Well, there's perhaps a better way to do what you're doing from a variety of perspectives, but I don't know that you want to get into all of that. That is, however, a version of what I figured you were up to, and that is generally not a very efficient way to use MC's Library system. The concept of the Library isn't really designed to be used to "separate the good from the bad" (via what is in or out of the Library). It is designed to know about everything that
exists on the system, and then you use Tags to separate the "good from the bad" (or whatever other categories you want to). In general, multiple Libraries are only useful when they do not cross purposes
at all. The Library
contains everything, but it doesn't have to
show you everything. MC's Library "contains" all sorts of things it doesn't show you by default anyway (like lookup data for every CD it has ever seen, for example).
The Views are filters. You can add filters to them, and you can flag files automatically at import time. There is rarely a good reason NOT to import any file you need to use (even transient ones) because you can
automatically hide them from everywhere you care about, and only show them where you need them, and importing them gives you much more power should you need (ever) to do more with them. People commonly imbue the process of Importing with more meaning than it has. All Importing means is: MC knows about the file. Period. It has no other special power.
But... As I said, you might not want to get into all of that. If you want to know more about how you can automatically not care about those kinds of details, while still presenting your family with a clean MP3-only, curated interface, then ask.
I would like to address this in detail though...
and sometimes indie artists will sell (via Bandcamp, etc.) albums in WAV or FLAC for the same price as the MP3 version. In those cases, I burn the WAV or FLAC to CD as the "backup", then rip the CD to mp3 to match the rest of the family library.
Okay, so to be clear, you're doing this:
- Buy an album in FLAC or WAV from Bandcamp and download it.
- Drag-drop these files into a CD burning application of some kind (you were hoping to use MC for this) and burning them to disc.
- Ripping this disc to MP3.
- Then importing those files and using them in your MC database.
Right?
If so, this is crazy-pants. Do this:
First, select your Audio Encoding and Conversion options. You only have to do this once, as the settings are persistent.

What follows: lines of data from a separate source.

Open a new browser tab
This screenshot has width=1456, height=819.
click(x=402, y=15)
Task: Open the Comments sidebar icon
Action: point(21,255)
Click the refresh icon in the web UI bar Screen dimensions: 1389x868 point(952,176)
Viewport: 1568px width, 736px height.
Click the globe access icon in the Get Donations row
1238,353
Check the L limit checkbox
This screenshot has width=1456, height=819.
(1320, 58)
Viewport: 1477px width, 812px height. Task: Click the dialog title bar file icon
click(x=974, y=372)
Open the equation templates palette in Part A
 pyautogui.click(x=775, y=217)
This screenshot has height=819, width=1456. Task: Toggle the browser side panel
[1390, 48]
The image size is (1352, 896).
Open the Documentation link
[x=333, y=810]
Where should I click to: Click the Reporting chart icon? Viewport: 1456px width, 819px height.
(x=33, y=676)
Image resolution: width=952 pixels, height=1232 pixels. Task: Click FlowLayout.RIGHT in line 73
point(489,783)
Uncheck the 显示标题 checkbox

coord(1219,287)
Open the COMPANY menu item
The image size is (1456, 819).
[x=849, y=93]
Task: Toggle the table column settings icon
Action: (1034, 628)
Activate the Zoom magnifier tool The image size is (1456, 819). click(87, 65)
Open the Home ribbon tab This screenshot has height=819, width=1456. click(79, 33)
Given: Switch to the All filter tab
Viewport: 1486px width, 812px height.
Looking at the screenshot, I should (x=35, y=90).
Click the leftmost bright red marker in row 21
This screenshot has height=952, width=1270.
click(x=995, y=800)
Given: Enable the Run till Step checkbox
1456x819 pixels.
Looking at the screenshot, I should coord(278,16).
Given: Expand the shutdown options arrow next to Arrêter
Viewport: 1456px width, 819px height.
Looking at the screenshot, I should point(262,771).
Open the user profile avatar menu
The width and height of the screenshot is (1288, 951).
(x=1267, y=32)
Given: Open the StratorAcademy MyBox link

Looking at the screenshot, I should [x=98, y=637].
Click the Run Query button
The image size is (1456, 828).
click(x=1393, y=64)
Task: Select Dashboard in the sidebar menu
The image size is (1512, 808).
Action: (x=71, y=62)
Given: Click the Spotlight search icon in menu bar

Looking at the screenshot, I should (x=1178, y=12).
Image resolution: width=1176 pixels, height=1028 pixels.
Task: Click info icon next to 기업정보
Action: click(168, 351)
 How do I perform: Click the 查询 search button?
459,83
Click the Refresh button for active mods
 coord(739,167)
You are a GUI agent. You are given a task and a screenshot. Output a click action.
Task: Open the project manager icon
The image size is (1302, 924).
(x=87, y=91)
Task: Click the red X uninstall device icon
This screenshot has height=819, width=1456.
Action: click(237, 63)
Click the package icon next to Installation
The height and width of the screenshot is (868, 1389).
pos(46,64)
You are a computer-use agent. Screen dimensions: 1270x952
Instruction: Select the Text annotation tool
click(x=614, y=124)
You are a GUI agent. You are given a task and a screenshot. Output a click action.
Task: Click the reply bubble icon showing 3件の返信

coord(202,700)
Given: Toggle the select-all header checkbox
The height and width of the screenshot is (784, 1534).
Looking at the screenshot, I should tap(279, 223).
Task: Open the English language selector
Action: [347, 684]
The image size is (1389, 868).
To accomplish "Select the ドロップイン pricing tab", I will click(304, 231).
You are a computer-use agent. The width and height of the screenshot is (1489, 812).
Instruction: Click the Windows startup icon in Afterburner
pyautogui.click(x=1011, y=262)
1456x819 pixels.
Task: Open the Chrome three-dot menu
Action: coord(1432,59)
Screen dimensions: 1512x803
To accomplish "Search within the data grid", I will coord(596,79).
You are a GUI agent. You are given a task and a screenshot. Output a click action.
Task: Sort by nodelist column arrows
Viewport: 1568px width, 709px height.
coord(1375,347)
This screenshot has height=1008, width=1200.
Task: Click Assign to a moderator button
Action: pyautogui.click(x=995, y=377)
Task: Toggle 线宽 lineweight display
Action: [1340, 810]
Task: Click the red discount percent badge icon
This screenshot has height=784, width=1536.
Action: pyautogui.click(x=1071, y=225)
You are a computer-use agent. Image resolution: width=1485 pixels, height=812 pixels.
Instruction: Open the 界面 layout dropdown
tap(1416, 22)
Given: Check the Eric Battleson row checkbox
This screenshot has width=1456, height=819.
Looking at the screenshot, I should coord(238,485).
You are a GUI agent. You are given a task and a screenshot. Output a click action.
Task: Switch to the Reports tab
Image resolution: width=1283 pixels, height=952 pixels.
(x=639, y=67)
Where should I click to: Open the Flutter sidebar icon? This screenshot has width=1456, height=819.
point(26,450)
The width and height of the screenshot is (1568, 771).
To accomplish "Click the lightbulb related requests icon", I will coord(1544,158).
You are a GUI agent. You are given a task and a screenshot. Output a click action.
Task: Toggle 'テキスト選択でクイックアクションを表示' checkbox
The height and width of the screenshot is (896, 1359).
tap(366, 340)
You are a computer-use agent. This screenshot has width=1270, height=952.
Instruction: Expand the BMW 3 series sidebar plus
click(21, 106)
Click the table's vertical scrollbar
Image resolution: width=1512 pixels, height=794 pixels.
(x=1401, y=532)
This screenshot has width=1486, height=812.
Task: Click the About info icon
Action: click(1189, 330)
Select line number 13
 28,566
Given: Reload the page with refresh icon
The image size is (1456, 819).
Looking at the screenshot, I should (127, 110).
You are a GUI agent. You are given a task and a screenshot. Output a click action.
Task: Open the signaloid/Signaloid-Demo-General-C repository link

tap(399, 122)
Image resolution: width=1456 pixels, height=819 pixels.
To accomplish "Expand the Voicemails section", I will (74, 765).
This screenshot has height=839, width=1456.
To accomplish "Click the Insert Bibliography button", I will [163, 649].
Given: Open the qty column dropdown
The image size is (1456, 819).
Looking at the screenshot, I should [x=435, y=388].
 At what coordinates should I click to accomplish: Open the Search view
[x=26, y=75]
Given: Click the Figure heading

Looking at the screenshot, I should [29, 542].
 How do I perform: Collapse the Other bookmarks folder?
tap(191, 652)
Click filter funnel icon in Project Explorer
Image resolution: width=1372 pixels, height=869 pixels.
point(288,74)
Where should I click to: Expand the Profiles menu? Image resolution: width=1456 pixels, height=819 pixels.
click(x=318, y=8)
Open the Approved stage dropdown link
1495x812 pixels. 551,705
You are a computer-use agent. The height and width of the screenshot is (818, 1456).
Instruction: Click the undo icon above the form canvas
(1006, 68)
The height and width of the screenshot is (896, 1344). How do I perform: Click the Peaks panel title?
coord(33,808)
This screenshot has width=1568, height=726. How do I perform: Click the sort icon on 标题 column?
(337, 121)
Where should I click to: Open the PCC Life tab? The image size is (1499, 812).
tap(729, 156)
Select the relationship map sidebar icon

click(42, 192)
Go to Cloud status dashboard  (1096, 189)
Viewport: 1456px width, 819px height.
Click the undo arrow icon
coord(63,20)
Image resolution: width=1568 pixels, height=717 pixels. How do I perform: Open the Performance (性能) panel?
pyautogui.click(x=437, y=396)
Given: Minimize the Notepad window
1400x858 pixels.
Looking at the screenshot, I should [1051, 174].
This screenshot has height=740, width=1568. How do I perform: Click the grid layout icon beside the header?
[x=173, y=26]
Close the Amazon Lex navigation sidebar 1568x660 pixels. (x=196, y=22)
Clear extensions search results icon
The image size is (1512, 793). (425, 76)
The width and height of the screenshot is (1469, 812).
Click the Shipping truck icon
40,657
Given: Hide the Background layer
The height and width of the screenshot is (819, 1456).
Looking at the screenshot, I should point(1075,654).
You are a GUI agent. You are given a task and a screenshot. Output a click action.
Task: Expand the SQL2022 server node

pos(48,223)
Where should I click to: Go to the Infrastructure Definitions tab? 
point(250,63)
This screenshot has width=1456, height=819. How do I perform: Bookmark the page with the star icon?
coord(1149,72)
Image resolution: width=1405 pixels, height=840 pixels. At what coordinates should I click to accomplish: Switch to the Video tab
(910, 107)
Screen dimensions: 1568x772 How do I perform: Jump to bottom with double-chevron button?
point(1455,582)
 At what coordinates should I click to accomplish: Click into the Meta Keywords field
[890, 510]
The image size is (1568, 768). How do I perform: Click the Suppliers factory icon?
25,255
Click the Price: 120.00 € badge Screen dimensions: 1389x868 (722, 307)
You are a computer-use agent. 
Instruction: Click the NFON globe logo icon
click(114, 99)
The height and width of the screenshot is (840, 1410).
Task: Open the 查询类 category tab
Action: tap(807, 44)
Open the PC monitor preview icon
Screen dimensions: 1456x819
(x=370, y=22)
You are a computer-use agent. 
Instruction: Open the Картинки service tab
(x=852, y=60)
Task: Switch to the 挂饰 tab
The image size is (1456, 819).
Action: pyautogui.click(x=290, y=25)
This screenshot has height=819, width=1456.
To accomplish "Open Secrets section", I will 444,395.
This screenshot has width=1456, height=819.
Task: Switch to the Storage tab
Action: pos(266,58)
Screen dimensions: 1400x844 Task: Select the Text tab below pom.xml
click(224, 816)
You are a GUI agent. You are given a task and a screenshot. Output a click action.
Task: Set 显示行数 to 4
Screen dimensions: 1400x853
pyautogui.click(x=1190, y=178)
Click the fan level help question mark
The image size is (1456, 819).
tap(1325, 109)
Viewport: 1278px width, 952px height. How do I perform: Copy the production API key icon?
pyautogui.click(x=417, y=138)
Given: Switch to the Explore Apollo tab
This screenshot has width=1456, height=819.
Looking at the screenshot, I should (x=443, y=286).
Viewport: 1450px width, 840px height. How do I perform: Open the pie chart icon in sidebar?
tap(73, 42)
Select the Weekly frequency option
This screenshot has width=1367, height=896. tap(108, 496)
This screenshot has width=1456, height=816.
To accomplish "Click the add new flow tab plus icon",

- Tools > Options > Encoding > Encoder: MP3. Then click Encoder Settings and set LAME to whatever mode you want used for MP3 creation.
- Select any file in your Library (just to get the options set) and right-click > Library Tools > Convert Format. Select MP3 Encoder and click Options in the Conversion Action Window.
- Audio Conversion Options > Convert to: Wherever you want, either the same as existing, or your actual long-term storage location (preventing a subsequent need to do Rename, Move, and Copy on the files.
- Audio Conversion Options > Mode: Replace original file on disk and in Library.
- Say OK to save the settings and then just cancel the conversion.
Then, once that is done, your workflow becomes:
- Buy an album in FLAC or WAV from Bandcamp and download it.
- Have MC watch the download folder so it Auto-Imports the files.
- Burn those FLAC files to disc to make your backup album.
- Select them, right-click > Library Tools >Convert Format. Choose MP3 Converter. Click Go. Done.
You do NOT need to use the physical disk as the intermediary, and doing so introduces propensity for error and takes longer. When you do the conversion, MC can automatically replace the originally imported FLAC/WAV versions with MP3s, once you've burned them off onto backup disc.